### Data rows
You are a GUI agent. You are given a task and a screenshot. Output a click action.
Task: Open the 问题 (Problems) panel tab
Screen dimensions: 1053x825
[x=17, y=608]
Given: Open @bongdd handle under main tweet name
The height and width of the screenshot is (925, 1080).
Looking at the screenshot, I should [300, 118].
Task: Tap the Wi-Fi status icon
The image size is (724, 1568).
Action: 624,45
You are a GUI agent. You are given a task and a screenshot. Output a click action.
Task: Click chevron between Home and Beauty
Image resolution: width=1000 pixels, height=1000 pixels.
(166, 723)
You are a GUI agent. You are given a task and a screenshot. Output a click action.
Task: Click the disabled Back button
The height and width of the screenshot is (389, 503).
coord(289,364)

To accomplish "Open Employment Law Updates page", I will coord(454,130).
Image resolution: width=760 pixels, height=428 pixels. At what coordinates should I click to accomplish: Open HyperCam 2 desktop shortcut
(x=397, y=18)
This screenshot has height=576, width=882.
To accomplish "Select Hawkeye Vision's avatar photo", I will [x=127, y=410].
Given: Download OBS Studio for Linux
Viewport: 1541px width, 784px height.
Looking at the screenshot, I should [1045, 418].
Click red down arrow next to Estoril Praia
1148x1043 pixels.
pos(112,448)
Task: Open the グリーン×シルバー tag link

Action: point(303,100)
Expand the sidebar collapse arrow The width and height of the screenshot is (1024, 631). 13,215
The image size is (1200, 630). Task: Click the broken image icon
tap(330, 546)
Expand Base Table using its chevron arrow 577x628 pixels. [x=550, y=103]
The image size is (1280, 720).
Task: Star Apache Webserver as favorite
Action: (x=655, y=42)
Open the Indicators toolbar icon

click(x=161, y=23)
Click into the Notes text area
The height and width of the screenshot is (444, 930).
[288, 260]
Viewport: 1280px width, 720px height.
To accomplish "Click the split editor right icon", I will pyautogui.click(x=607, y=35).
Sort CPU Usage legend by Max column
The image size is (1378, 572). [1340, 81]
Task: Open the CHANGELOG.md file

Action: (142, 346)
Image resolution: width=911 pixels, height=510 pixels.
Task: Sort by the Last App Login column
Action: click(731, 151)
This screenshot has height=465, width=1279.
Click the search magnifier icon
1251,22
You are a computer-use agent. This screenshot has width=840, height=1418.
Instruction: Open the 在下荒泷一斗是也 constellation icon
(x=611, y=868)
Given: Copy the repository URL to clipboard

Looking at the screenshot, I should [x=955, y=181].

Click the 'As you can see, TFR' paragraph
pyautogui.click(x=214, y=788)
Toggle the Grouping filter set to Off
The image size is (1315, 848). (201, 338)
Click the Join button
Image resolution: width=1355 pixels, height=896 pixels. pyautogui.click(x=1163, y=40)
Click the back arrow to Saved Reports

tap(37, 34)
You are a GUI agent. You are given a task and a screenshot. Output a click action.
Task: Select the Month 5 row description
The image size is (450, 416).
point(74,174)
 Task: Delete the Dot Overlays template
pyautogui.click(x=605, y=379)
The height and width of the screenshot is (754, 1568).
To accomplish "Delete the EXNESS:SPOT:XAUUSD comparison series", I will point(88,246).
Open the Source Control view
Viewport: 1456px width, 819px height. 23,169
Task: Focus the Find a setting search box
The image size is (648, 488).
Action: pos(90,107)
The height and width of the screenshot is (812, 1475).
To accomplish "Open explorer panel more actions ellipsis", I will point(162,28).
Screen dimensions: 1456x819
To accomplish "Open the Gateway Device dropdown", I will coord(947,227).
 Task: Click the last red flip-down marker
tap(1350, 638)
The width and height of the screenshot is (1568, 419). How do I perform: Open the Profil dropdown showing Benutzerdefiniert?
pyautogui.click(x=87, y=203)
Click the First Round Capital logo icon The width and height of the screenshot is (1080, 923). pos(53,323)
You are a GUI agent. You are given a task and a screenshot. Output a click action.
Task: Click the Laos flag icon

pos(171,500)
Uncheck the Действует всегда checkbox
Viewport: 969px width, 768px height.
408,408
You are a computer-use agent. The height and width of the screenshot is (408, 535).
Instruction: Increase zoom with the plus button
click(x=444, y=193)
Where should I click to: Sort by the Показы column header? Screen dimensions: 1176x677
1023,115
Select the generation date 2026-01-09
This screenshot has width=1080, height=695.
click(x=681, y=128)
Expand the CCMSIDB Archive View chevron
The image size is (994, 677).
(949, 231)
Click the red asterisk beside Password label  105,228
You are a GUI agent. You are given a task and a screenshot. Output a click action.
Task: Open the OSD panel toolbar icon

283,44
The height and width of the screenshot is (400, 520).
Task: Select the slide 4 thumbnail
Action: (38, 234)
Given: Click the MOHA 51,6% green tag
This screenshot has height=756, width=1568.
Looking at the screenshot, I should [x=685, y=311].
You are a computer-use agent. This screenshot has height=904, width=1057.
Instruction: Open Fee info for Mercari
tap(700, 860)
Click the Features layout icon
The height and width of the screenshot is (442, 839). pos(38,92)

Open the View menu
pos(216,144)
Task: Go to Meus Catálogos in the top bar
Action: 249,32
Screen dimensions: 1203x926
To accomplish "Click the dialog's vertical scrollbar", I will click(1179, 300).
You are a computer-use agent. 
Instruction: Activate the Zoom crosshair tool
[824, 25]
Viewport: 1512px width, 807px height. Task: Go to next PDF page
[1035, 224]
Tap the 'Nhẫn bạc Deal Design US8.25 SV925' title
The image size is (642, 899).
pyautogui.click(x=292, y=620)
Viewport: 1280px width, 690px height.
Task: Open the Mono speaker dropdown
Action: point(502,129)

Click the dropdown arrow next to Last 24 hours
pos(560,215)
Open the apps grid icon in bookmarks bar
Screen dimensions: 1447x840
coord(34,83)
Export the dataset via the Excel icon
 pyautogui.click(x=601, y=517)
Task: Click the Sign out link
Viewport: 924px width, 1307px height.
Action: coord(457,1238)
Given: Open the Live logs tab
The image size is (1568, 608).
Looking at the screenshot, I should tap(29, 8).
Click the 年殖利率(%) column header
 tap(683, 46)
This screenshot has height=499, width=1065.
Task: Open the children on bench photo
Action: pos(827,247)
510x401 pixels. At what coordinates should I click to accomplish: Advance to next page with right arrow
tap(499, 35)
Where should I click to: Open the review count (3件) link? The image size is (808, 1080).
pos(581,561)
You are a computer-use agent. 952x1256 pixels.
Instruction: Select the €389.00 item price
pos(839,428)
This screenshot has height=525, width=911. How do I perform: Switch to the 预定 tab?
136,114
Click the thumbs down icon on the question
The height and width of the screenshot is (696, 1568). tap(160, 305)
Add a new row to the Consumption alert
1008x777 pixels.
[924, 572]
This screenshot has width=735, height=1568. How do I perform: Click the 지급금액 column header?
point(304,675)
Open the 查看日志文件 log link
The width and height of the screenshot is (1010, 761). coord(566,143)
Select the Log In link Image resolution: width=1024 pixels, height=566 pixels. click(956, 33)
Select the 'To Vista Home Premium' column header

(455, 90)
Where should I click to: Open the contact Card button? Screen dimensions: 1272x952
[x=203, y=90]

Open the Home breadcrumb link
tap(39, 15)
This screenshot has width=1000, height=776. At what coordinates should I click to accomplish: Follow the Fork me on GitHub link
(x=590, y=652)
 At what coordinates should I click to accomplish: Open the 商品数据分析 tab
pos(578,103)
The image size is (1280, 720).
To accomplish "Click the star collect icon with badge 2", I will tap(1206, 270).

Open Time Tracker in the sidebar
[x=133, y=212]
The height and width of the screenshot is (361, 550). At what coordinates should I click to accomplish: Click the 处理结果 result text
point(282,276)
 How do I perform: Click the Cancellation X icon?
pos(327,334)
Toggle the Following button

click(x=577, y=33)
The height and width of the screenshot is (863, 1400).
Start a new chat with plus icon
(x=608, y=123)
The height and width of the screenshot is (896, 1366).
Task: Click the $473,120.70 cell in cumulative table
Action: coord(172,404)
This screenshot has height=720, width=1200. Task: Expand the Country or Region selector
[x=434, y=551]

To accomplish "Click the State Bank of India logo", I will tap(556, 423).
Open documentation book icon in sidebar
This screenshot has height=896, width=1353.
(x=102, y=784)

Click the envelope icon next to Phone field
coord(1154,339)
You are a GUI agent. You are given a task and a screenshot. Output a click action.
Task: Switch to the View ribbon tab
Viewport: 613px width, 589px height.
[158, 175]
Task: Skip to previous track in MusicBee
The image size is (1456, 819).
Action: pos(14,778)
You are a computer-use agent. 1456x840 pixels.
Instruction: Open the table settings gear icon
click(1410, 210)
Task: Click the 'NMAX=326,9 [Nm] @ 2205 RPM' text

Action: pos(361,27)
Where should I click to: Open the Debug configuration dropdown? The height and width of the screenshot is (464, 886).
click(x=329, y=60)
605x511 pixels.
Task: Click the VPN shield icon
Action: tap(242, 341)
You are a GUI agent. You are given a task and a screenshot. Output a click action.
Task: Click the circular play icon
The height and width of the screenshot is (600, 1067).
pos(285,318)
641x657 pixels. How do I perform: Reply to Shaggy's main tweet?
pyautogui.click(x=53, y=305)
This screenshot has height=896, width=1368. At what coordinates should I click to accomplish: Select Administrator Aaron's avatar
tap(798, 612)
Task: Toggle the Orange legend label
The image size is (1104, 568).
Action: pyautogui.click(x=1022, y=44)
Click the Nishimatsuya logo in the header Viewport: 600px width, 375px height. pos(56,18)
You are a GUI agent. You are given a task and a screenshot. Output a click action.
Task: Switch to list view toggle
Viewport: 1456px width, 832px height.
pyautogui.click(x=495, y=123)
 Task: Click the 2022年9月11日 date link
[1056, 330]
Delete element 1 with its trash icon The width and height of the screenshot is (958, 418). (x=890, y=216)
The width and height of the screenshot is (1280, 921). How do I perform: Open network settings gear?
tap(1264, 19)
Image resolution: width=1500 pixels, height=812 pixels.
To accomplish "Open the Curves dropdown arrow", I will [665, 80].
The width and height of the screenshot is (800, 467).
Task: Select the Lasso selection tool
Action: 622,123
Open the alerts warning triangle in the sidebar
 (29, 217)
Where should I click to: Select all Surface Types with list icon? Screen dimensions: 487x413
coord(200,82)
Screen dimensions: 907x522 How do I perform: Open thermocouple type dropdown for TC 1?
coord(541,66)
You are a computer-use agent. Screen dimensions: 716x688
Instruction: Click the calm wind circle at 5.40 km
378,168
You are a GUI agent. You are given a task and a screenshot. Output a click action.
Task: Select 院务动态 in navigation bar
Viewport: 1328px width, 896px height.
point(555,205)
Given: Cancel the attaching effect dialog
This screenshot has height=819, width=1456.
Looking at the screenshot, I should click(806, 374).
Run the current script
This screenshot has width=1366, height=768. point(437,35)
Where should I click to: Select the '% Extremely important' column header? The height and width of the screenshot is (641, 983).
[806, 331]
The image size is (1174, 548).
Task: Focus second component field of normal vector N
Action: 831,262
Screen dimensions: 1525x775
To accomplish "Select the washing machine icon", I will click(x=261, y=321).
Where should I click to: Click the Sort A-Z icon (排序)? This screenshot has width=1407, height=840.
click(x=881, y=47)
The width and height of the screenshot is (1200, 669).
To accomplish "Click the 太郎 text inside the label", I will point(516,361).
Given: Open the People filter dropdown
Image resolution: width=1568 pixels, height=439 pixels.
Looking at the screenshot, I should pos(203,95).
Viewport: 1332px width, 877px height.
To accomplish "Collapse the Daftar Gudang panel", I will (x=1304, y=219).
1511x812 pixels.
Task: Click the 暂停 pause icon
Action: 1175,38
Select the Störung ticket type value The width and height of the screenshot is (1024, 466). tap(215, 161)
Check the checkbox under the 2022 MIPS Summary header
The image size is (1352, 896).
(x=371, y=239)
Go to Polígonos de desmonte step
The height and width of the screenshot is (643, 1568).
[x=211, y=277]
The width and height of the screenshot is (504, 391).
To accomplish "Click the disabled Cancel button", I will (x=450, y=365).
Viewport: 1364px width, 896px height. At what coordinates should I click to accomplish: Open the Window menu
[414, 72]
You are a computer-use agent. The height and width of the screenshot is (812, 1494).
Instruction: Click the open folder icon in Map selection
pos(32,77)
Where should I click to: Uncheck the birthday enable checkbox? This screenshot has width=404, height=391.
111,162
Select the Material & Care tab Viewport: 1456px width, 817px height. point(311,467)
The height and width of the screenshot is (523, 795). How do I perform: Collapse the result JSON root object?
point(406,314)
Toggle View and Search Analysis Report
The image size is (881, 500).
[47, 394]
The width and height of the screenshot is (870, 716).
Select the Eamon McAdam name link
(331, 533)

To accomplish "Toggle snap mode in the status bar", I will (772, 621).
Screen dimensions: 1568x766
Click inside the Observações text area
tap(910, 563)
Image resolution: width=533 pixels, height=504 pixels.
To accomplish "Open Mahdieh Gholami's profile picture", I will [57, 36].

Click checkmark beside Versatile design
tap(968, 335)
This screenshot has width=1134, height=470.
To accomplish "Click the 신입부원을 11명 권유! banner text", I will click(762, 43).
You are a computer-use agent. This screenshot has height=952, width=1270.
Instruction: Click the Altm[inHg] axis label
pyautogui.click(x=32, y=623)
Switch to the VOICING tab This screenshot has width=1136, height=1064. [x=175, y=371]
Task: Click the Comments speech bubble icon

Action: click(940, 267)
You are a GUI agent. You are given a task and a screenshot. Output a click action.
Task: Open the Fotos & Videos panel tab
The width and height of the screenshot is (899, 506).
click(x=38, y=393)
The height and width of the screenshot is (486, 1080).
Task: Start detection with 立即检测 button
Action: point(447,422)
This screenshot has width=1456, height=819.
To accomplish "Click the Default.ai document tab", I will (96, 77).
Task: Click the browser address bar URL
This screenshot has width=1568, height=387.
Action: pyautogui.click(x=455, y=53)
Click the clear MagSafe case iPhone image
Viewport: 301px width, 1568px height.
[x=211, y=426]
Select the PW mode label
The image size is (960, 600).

### Goal of the exercise
Reproduce everything from the line containing "Select the PW mode label" down to the end of the records, changing "label" to "badge" and leaving all else untouched.

### Task result
Select the PW mode badge
The image size is (960, 600).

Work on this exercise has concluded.